Brazillian Peppertree which is being studied for anti-biotic potential |
A blog authored by "Chemistry in the Media", a class at the University of Delaware, dedicated to exploring and breaking stereotypes and stigmas applied to science and scientists by the media.
Thursday, October 13, 2016
Studying Traditional Lore for new Antibiotics
Ferris Jabr writing in the New York Times Magazine reports that traditional treatments for human ailments may provide clues in the search for new antibiotics. The emergence of anti-biotic resistant strains of bacteria increasingly threatens our ability to treat infection. New antibiotics are desperately needed. Jabr reports past research has focussed on examining soil bacteria for species that produce natural products useful as anti-biotics.
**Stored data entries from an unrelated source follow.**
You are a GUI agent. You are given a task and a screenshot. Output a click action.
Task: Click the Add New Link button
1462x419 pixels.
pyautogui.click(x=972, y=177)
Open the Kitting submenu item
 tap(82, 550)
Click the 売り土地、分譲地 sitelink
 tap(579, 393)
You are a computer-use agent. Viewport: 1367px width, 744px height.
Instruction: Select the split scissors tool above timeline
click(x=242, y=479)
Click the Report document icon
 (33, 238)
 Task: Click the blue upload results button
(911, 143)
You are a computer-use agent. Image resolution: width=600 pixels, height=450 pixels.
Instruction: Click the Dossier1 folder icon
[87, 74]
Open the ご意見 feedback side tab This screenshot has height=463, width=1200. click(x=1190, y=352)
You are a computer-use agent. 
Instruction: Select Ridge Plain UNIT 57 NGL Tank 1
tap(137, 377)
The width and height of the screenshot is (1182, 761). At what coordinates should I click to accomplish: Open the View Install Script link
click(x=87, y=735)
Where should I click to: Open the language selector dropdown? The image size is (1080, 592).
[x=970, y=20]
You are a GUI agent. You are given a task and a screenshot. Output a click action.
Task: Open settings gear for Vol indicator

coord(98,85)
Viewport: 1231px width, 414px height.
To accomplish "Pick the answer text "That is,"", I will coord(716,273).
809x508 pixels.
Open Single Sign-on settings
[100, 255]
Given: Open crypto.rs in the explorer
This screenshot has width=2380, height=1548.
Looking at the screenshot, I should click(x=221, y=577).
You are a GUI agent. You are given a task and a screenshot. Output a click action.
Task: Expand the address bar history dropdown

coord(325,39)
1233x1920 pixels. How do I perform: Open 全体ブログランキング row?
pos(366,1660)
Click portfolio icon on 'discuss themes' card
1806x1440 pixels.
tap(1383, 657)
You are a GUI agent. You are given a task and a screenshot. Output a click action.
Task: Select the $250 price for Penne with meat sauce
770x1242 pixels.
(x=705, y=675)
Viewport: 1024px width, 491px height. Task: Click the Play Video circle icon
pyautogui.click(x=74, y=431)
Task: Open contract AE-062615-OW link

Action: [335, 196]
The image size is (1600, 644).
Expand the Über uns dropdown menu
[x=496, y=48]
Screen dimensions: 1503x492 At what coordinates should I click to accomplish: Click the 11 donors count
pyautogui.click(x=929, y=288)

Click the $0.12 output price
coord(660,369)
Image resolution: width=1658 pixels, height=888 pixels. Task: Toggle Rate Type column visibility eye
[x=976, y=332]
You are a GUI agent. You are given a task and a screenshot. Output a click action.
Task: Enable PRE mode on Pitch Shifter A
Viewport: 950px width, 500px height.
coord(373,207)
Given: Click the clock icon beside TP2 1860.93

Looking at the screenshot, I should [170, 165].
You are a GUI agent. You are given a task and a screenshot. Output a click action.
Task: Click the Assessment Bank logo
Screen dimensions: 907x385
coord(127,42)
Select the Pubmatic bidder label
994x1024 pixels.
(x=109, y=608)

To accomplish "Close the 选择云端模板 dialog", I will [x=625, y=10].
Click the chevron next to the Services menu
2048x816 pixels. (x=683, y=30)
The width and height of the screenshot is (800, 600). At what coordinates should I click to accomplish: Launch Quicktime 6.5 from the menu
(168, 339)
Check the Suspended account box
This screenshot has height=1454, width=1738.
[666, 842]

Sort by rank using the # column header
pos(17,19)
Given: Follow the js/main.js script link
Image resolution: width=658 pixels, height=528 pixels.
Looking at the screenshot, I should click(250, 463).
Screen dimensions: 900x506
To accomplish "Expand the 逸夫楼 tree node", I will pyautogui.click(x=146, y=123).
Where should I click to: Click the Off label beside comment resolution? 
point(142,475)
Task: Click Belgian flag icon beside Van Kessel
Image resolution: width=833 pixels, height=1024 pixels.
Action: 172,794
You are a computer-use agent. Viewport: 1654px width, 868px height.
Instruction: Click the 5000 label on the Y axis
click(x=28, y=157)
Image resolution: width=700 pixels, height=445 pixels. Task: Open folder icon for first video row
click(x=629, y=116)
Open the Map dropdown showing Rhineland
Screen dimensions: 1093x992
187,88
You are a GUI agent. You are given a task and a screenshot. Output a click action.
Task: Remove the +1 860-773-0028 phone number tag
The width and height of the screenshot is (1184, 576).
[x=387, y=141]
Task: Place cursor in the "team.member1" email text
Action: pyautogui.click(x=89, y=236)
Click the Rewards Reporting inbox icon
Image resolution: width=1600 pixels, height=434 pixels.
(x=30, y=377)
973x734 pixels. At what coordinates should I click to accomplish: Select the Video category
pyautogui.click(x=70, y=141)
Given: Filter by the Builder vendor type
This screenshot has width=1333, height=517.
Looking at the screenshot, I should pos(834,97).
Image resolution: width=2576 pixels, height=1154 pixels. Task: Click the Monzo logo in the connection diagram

The possibility that plants might produce species with useful anti-biotics has been less explored. Yet thousands of years of experience reflected in traditional oral and written sources provides clues as to what plants may have useful properties. Pursuing these clues is the business of the ethnobiologist who is both a cultural anthropologist and a molecular biologist. Studies in this are have provided promising leads on a number of possible anti-biotics including some with new and unique modes of action. Some of these species, for example, prevent the formation of deadly assemblies of microbes known as plaques. This is potentially as effective as killing the microbe in treating disease, and yet is not likely to lead to the development of resistant strains of the organism.